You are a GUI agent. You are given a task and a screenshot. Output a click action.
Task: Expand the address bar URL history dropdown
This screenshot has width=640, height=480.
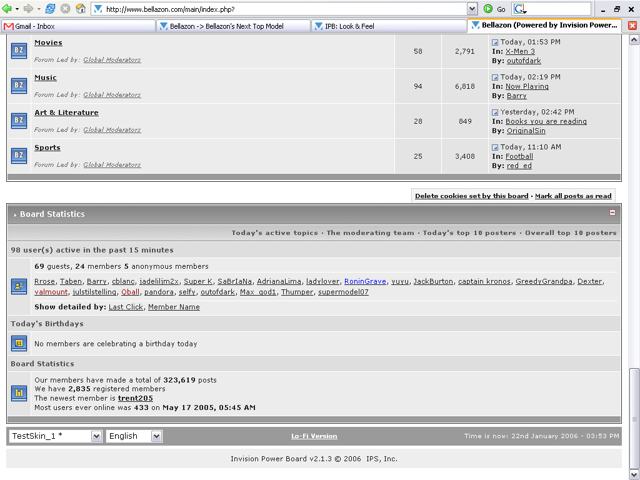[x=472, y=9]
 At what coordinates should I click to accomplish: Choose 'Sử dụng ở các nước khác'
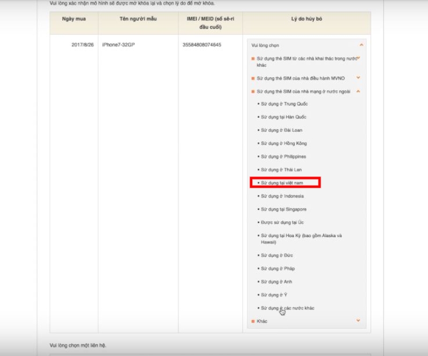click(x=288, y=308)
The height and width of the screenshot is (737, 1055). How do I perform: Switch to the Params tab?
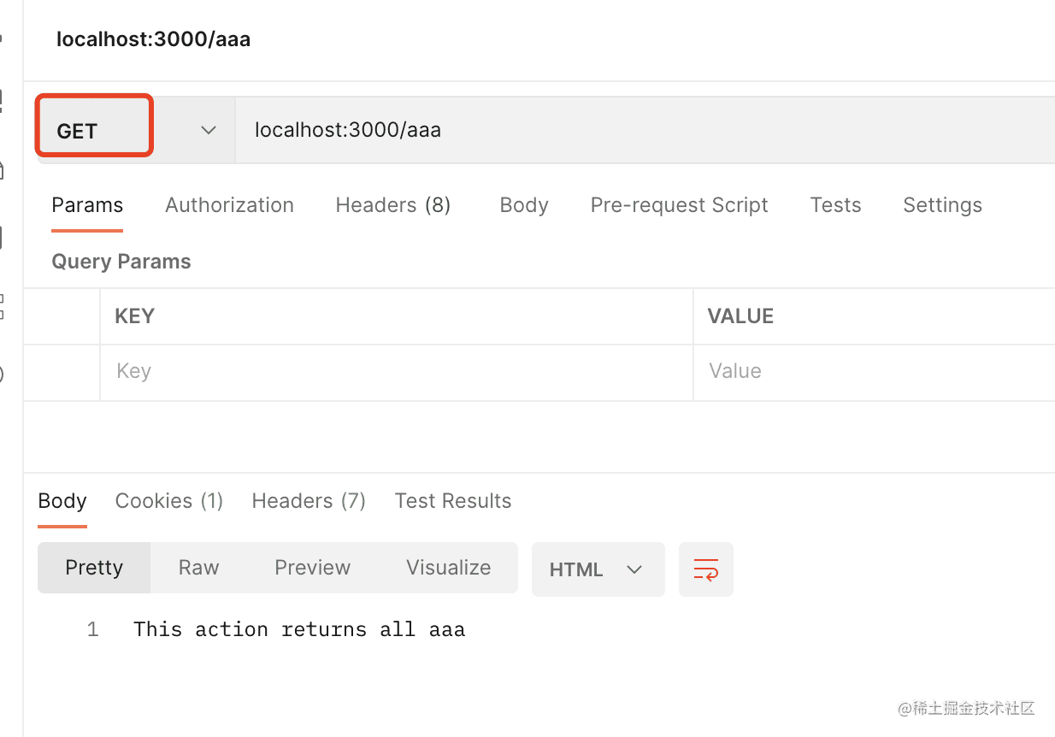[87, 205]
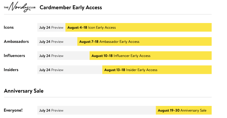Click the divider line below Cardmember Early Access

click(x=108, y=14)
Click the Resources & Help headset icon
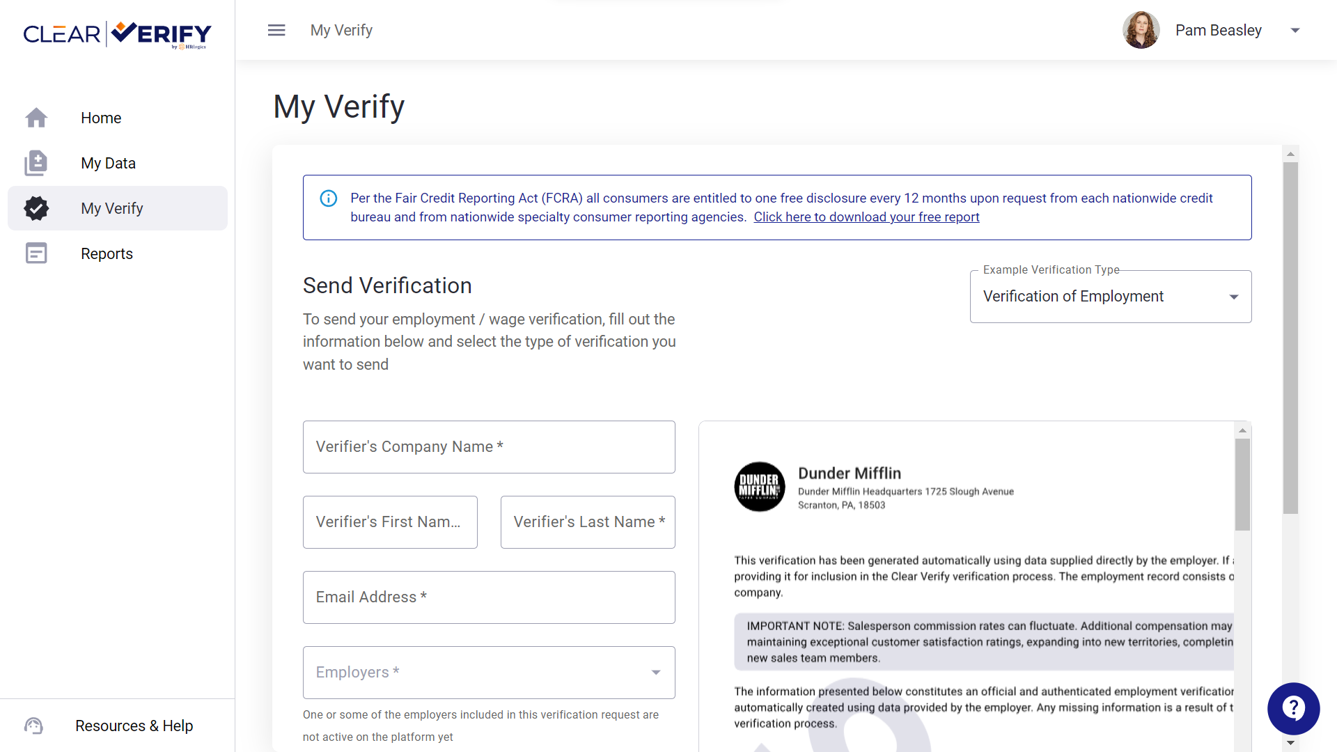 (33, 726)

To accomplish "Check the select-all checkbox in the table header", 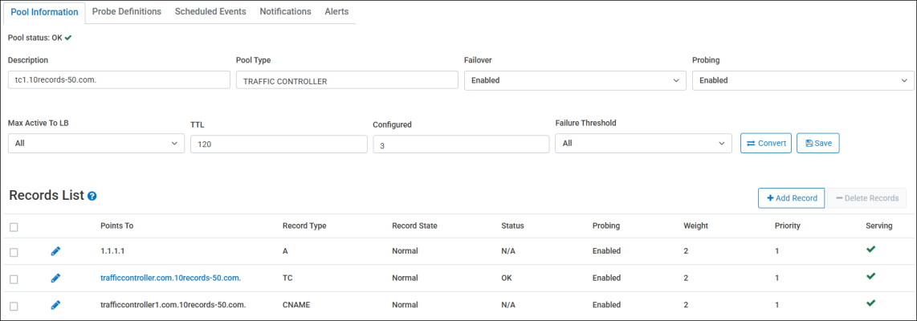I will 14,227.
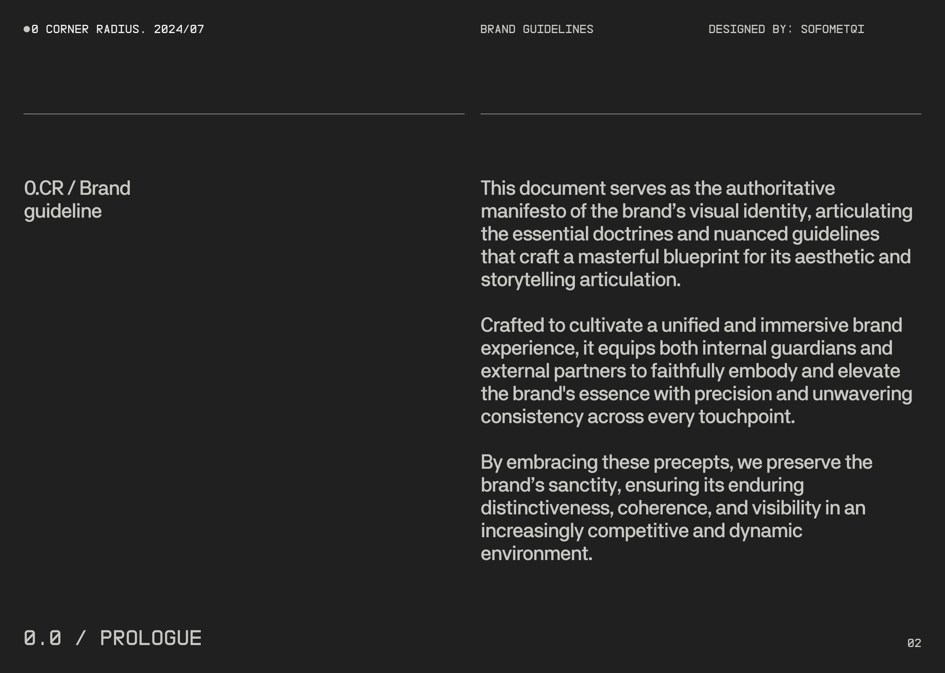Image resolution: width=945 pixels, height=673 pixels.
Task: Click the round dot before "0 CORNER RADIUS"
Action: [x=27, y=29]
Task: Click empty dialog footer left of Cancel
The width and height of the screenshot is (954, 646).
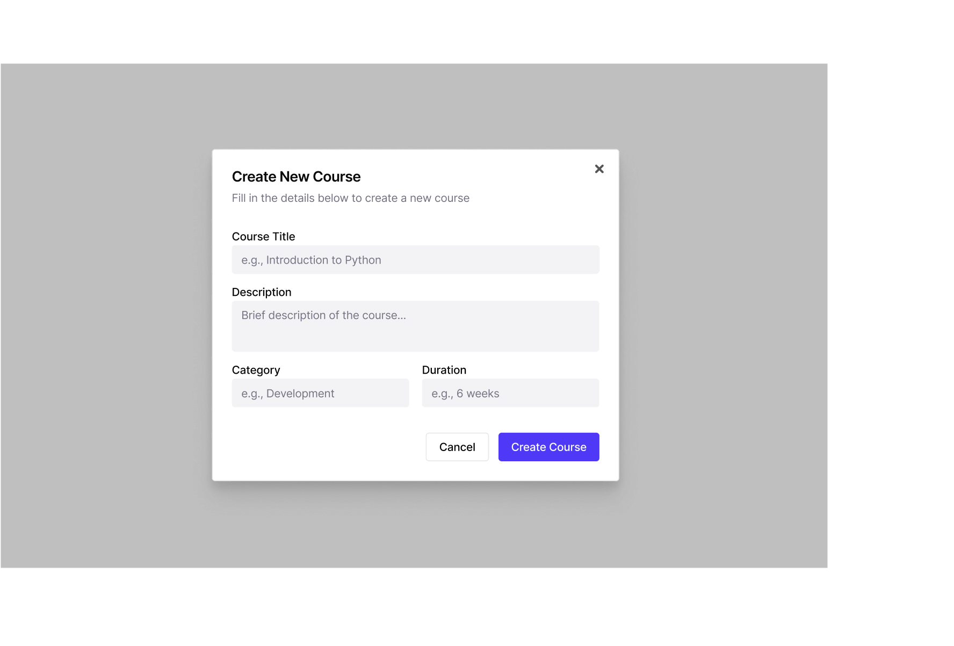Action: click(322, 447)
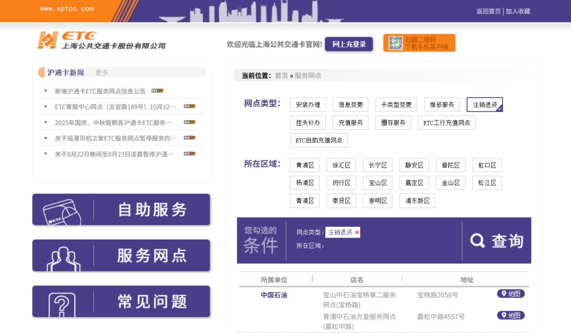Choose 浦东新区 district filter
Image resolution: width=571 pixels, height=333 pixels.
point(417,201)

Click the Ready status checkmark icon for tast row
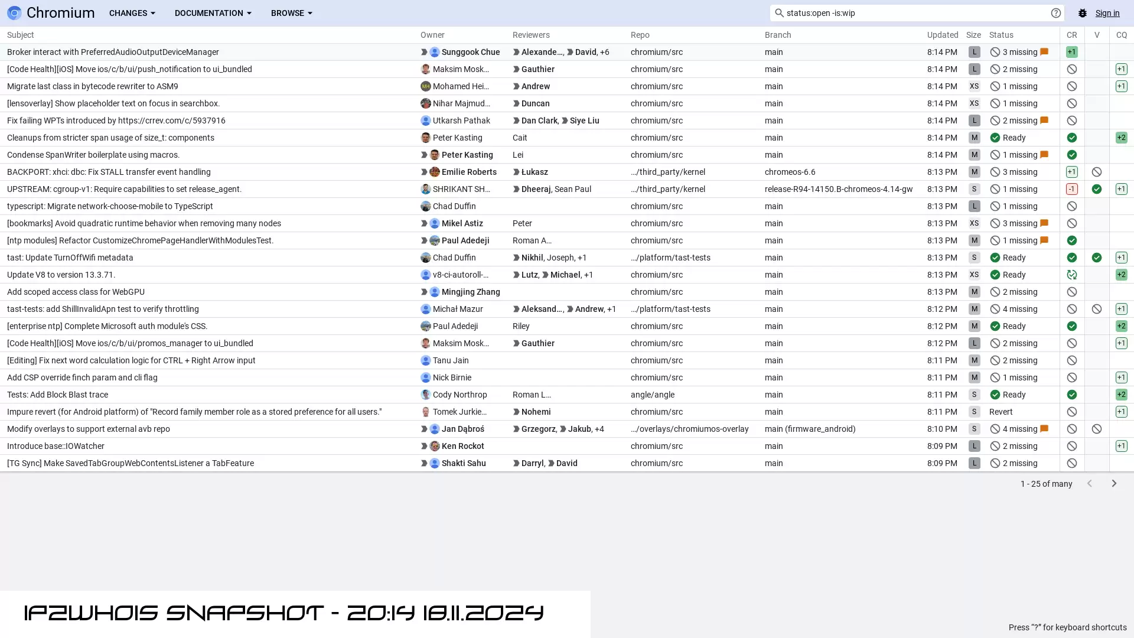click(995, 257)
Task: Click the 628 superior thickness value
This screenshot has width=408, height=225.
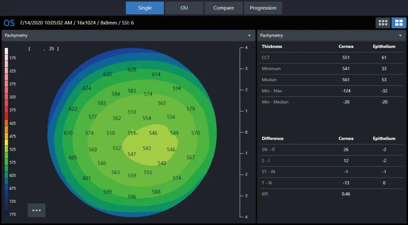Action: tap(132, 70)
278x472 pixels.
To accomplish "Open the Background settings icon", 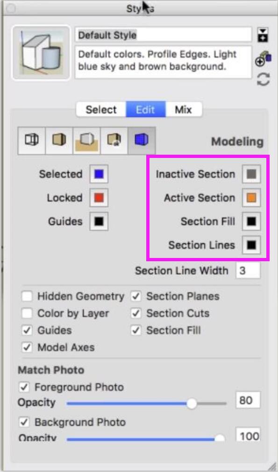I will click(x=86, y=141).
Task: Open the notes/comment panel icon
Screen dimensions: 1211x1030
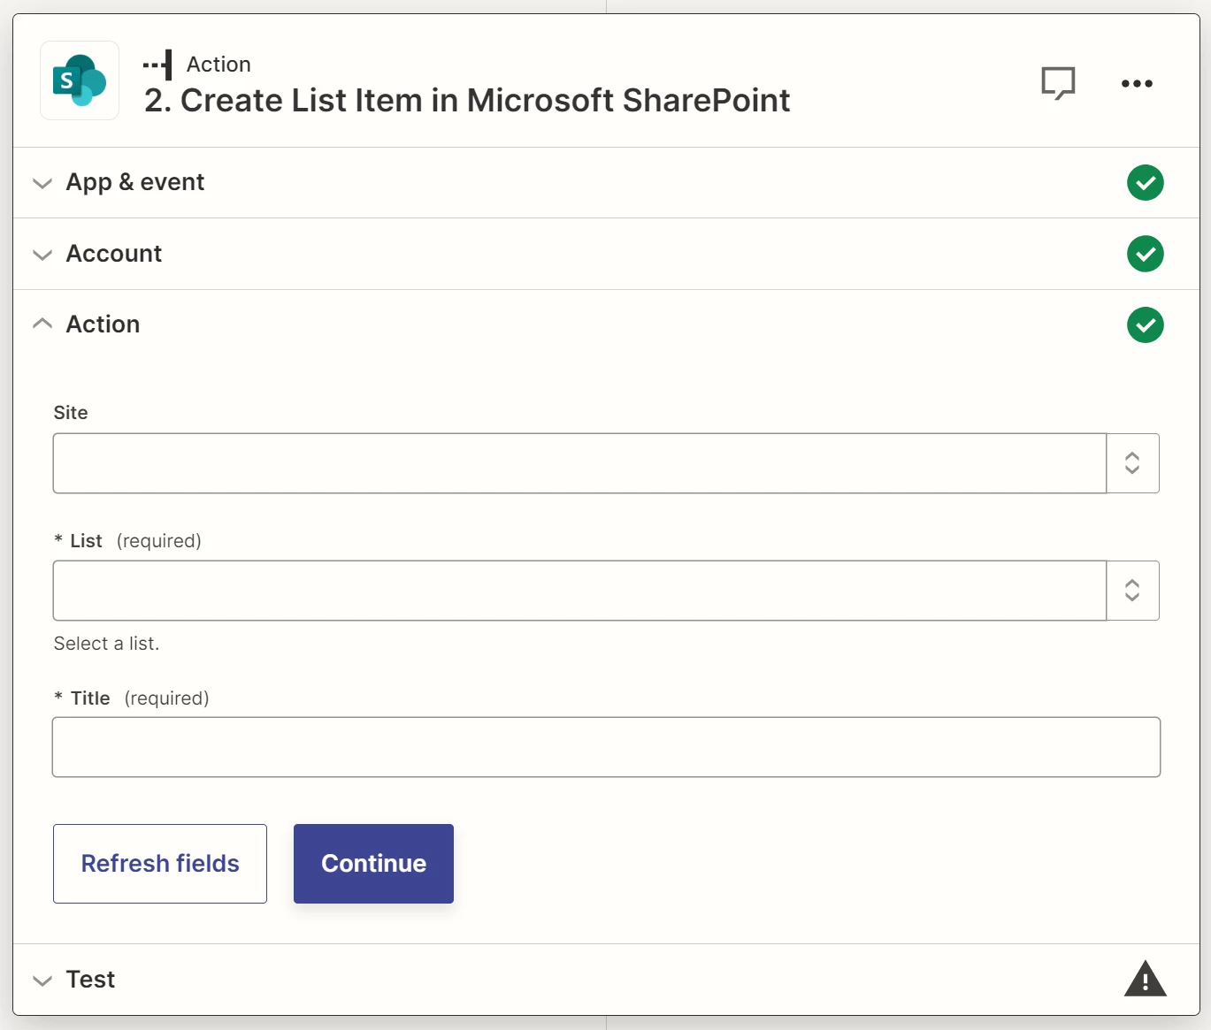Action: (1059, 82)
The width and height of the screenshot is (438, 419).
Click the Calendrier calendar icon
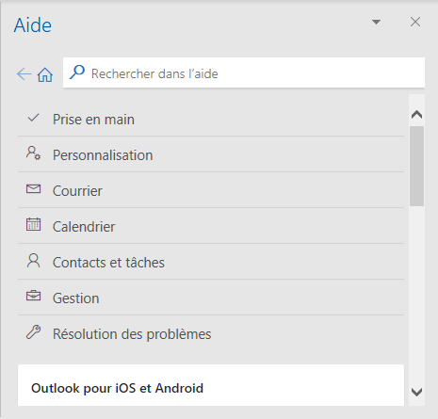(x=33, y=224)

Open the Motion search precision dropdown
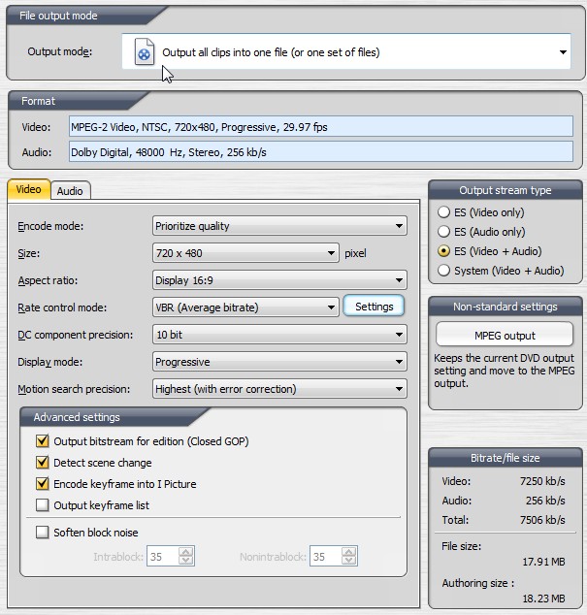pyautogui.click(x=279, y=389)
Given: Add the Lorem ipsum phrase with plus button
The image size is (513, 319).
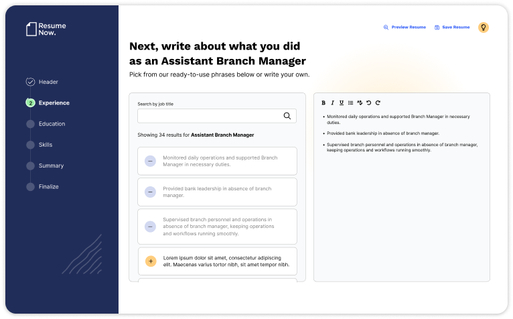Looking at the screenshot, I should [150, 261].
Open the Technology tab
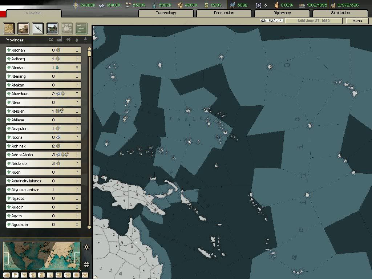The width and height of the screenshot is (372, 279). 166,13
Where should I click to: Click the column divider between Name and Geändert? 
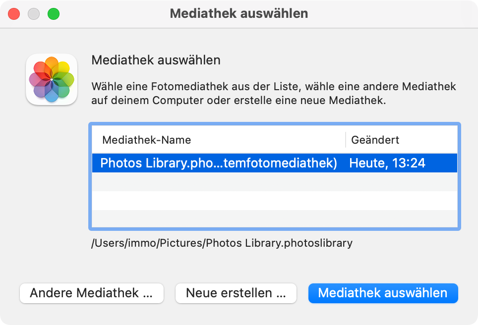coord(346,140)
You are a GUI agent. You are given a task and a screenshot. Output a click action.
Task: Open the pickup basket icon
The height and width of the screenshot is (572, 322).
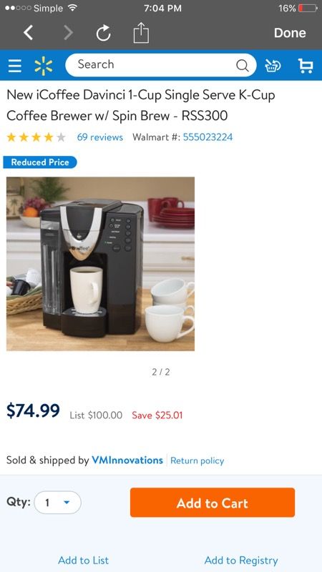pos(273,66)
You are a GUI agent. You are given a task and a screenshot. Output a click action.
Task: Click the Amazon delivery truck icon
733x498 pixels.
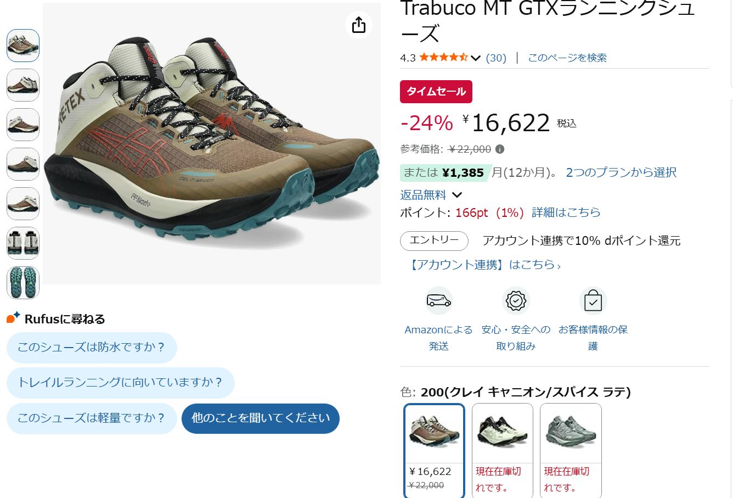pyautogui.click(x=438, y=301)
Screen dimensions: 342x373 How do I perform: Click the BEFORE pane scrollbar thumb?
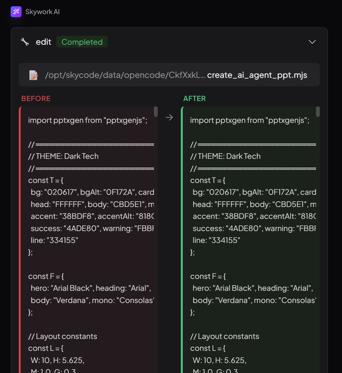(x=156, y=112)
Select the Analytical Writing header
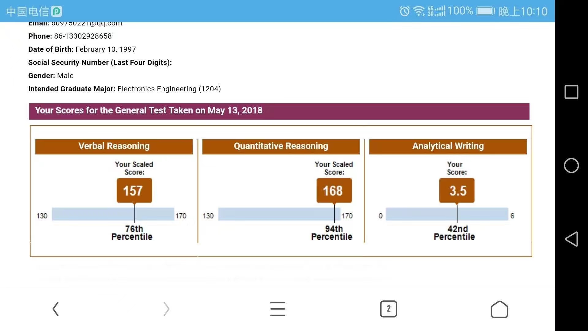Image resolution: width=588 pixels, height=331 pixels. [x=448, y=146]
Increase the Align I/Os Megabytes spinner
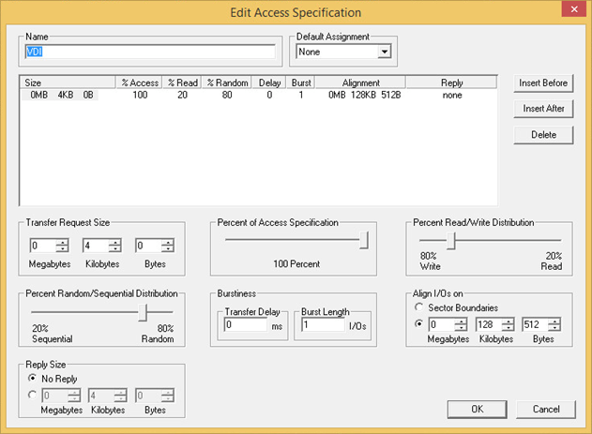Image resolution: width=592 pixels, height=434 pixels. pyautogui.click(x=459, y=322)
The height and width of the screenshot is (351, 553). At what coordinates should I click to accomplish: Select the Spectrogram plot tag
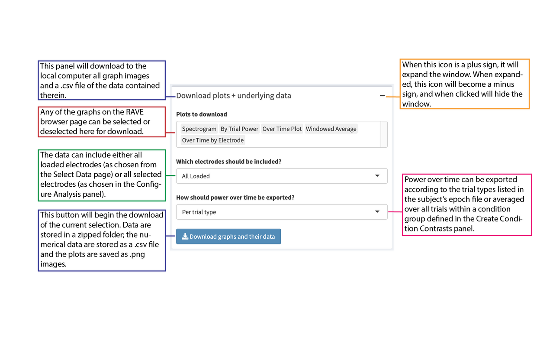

====

### What is required
What you write must match the listing exactly, from the line with "The width and height of the screenshot is (954, 646)." up to and including the line with "Task: Click the 628 superior thickness value". Pictures stay out.

### Solution to this task
The width and height of the screenshot is (954, 646).
Action: click(322, 447)
Choose 浦东新区 district filter
Image resolution: width=571 pixels, height=333 pixels.
point(417,201)

Click the Ready status checkmark icon for tast row
click(995, 257)
Task: Click the 628 superior thickness value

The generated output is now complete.